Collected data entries
※ ※ ※

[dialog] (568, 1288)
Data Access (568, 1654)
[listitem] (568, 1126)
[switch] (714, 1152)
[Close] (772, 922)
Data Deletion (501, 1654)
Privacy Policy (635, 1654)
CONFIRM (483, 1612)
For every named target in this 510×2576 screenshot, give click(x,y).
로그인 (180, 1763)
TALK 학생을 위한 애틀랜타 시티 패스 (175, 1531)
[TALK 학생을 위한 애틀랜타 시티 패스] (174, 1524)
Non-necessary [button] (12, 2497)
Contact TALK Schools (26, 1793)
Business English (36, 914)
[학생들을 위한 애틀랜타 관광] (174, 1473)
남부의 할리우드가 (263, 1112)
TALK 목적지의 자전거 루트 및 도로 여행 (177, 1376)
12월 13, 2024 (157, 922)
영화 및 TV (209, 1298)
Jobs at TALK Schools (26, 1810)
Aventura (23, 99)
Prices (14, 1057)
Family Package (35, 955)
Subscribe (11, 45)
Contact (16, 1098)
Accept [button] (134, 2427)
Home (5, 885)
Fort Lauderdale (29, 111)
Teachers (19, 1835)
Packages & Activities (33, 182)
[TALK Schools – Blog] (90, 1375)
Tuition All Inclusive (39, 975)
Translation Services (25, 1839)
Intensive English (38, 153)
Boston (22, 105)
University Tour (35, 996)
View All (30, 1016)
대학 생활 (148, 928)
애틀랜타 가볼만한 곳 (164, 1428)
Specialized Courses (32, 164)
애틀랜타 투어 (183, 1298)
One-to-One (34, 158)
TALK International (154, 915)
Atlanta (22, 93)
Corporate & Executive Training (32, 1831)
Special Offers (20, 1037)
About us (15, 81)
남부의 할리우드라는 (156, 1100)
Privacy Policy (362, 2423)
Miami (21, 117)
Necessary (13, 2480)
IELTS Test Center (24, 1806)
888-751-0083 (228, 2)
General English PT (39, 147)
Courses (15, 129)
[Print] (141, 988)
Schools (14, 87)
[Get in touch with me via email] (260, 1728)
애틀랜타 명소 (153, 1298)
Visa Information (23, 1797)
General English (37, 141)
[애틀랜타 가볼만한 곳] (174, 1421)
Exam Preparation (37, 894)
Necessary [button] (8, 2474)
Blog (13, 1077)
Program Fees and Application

※ ※ ※

Each line of the data should be transcribed exactly.

**Answer section**
[dialog] (568, 1288)
Data Access (568, 1654)
[listitem] (568, 1126)
[switch] (714, 1152)
[Close] (772, 922)
Data Deletion (501, 1654)
Privacy Policy (635, 1654)
CONFIRM (483, 1612)
For every named target in this 510×2576 screenshot, give click(x,y).
로그인 (180, 1763)
TALK 학생을 위한 애틀랜타 시티 패스 (175, 1531)
[TALK 학생을 위한 애틀랜타 시티 패스] (174, 1524)
Non-necessary [button] (12, 2497)
Contact TALK Schools (26, 1793)
Business English (36, 914)
[학생들을 위한 애틀랜타 관광] (174, 1473)
남부의 할리우드가 (263, 1112)
TALK 목적지의 자전거 루트 및 도로 여행 (177, 1376)
12월 13, 2024 (157, 922)
영화 및 TV (209, 1298)
Jobs at TALK Schools (26, 1810)
Aventura (23, 99)
Prices (14, 1057)
Family Package (35, 955)
Subscribe (11, 45)
Contact (16, 1098)
Accept [button] (134, 2427)
Home (5, 885)
Fort Lauderdale (29, 111)
Teachers (19, 1835)
Packages & Activities (33, 182)
[TALK Schools – Blog] (90, 1375)
Tuition All Inclusive (39, 975)
Translation Services (25, 1839)
Intensive English (38, 153)
Boston (22, 105)
University Tour (35, 996)
View All (30, 1016)
대학 생활 (148, 928)
애틀랜타 가볼만한 곳 (164, 1428)
Specialized Courses (32, 164)
애틀랜타 투어 (183, 1298)
One-to-One (34, 158)
TALK International (154, 915)
Atlanta (22, 93)
Corporate & Executive Training (32, 1831)
Special Offers (20, 1037)
About us (15, 81)
남부의 할리우드라는 (156, 1100)
Privacy Policy (362, 2423)
Miami (21, 117)
Necessary (13, 2480)
IELTS Test Center (24, 1806)
888-751-0083 (228, 2)
General English PT (39, 147)
Courses (15, 129)
[Print] (141, 988)
Schools (14, 87)
[Get in touch with me via email] (260, 1728)
애틀랜타 명소 (153, 1298)
Visa Information (23, 1797)
General English (37, 141)
[애틀랜타 가볼만한 곳] (174, 1421)
Exam Preparation (37, 894)
Necessary [button] (8, 2474)
Blog (13, 1077)
Program Fees and Application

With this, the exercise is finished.